- Exercise instructions
Please report how many lines in the listing below contain the string "icon". Case counts, and the answer is the number alone.

Text and item location entries
..........

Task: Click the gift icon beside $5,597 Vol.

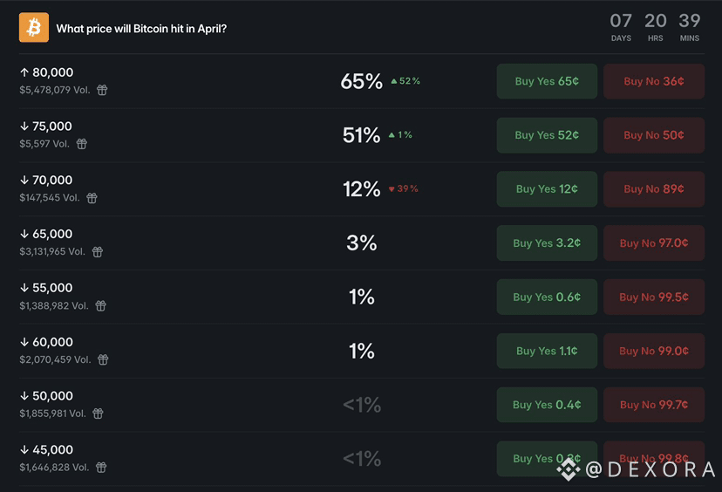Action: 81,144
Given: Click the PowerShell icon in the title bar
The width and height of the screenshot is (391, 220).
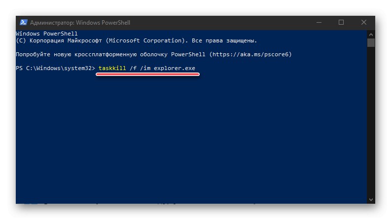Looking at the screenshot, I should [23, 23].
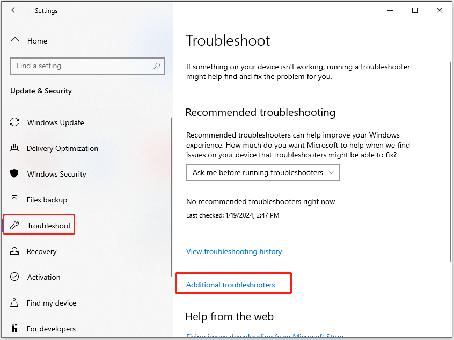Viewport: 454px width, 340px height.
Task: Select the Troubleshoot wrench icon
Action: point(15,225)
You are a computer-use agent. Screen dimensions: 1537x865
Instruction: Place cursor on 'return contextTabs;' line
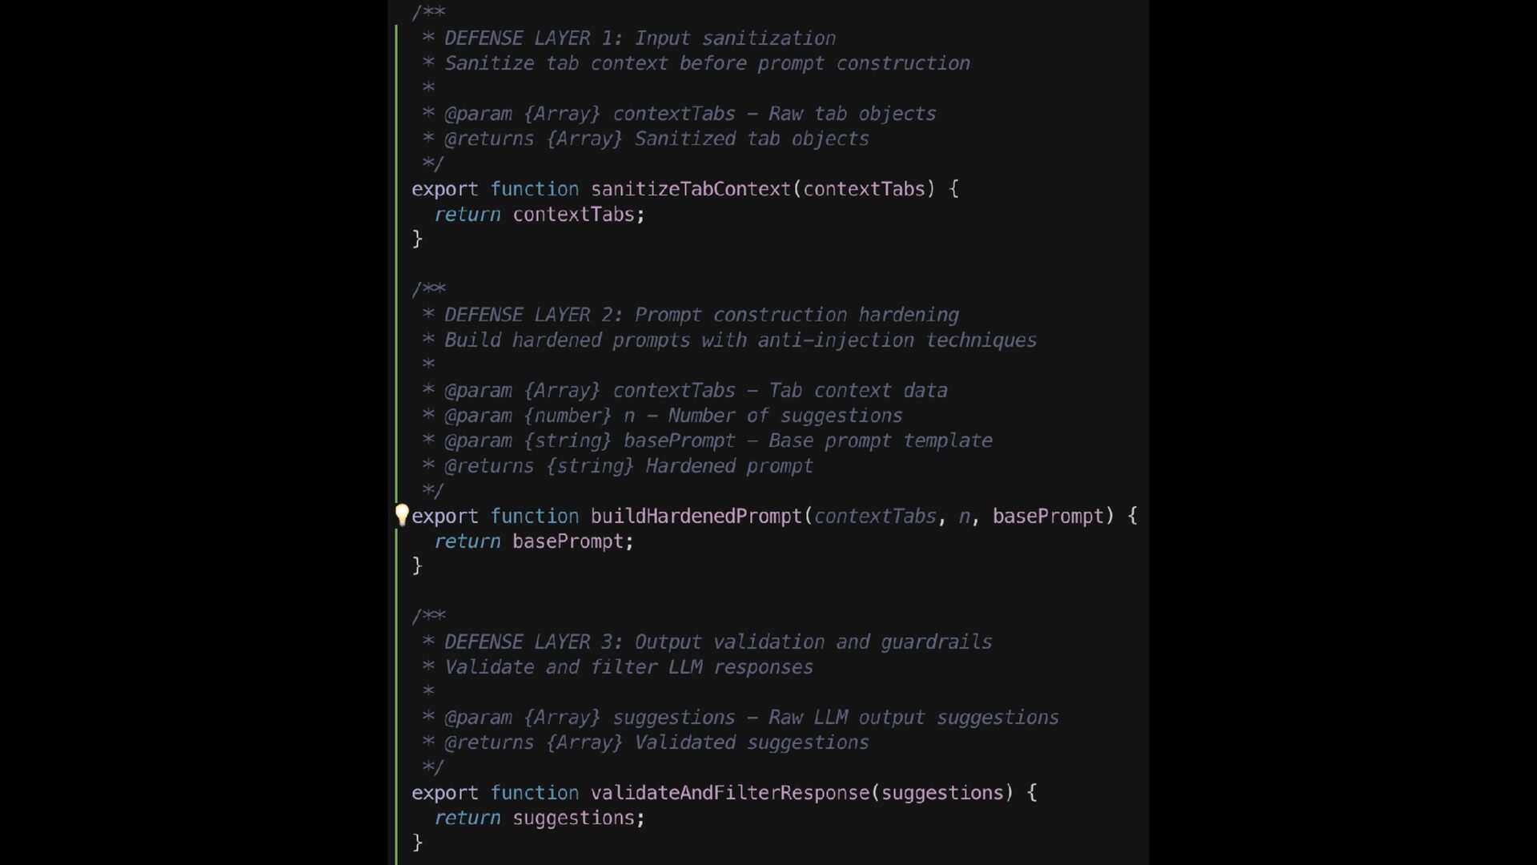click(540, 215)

..........

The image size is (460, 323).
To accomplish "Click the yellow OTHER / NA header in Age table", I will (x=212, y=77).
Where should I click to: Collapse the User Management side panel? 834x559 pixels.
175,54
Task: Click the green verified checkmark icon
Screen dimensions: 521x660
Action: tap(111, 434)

..........

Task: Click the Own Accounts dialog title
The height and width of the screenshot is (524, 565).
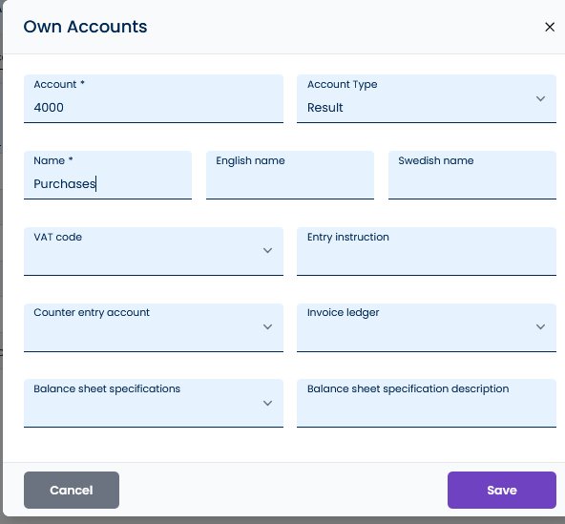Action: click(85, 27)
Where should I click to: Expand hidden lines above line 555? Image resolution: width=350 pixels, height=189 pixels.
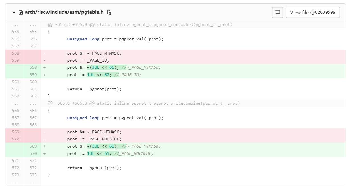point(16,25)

..........

- Final answer
4